### Brief
Please restate, word for word, the lines below that begin at the one with "Task: Uncheck the Render checkbox" and end at the one with "Screen dimensions: 1568x679". Leave out all other lines.

### Information provided
********************
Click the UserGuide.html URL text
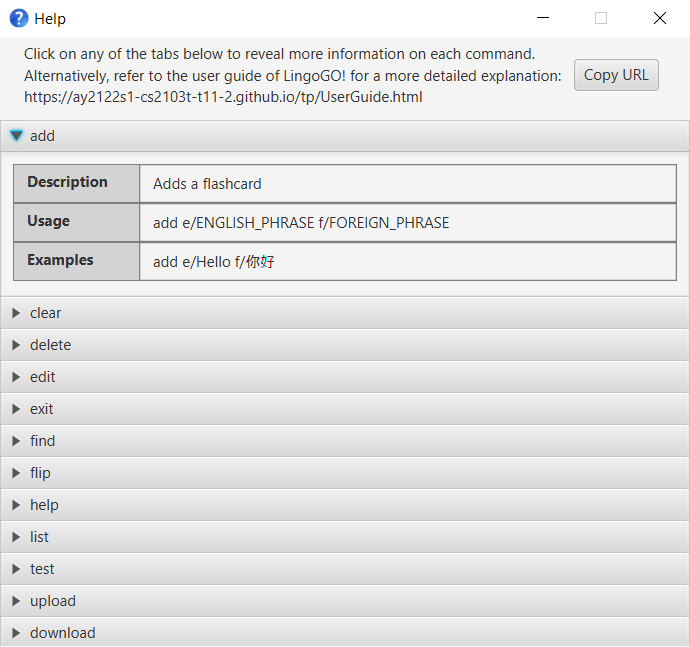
********************
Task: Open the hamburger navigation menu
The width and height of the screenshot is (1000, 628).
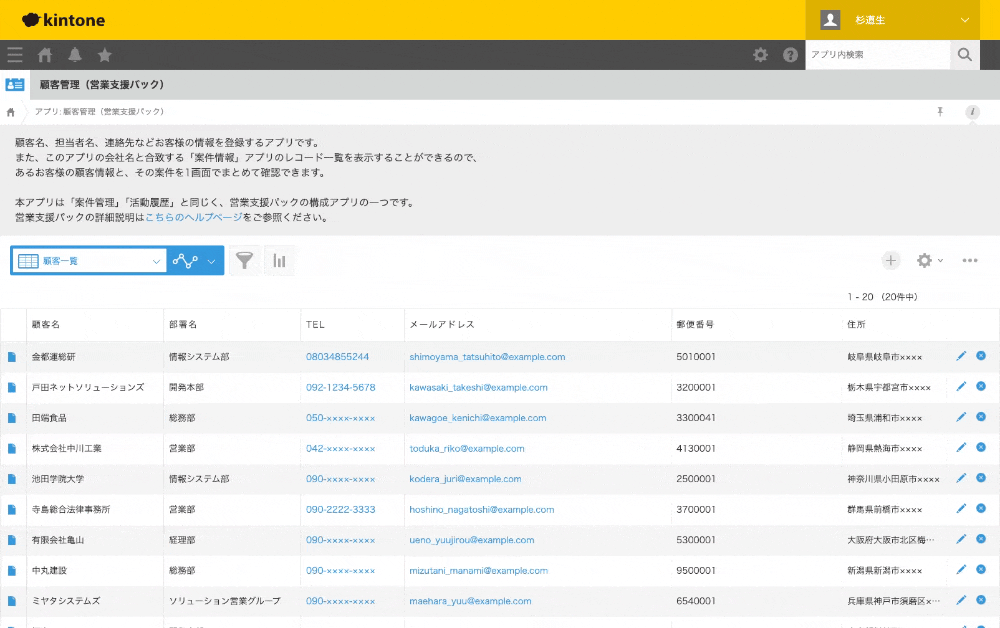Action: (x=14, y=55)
********************
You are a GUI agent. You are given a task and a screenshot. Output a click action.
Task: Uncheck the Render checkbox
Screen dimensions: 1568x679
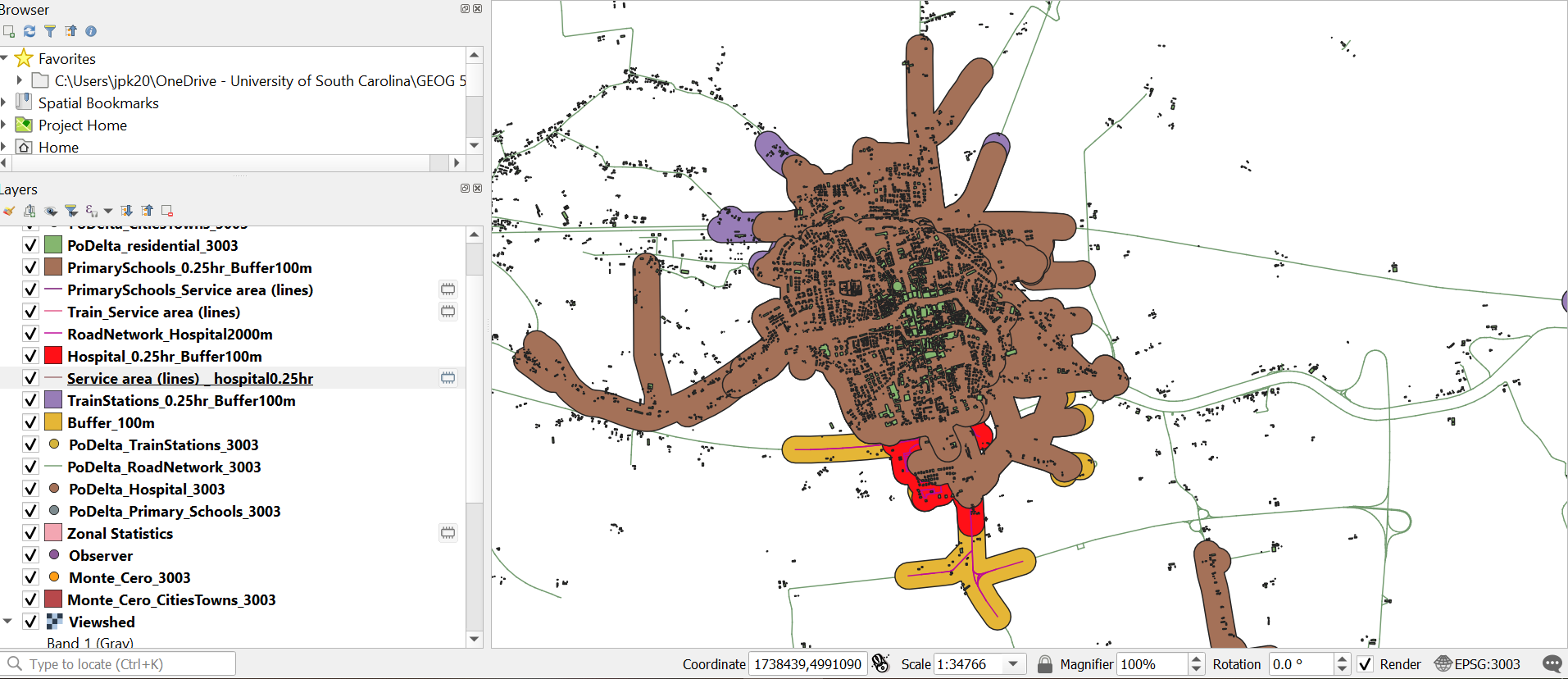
********************
### Response to the task
Task: Uncheck the Render checkbox
Screen dimensions: 1568x679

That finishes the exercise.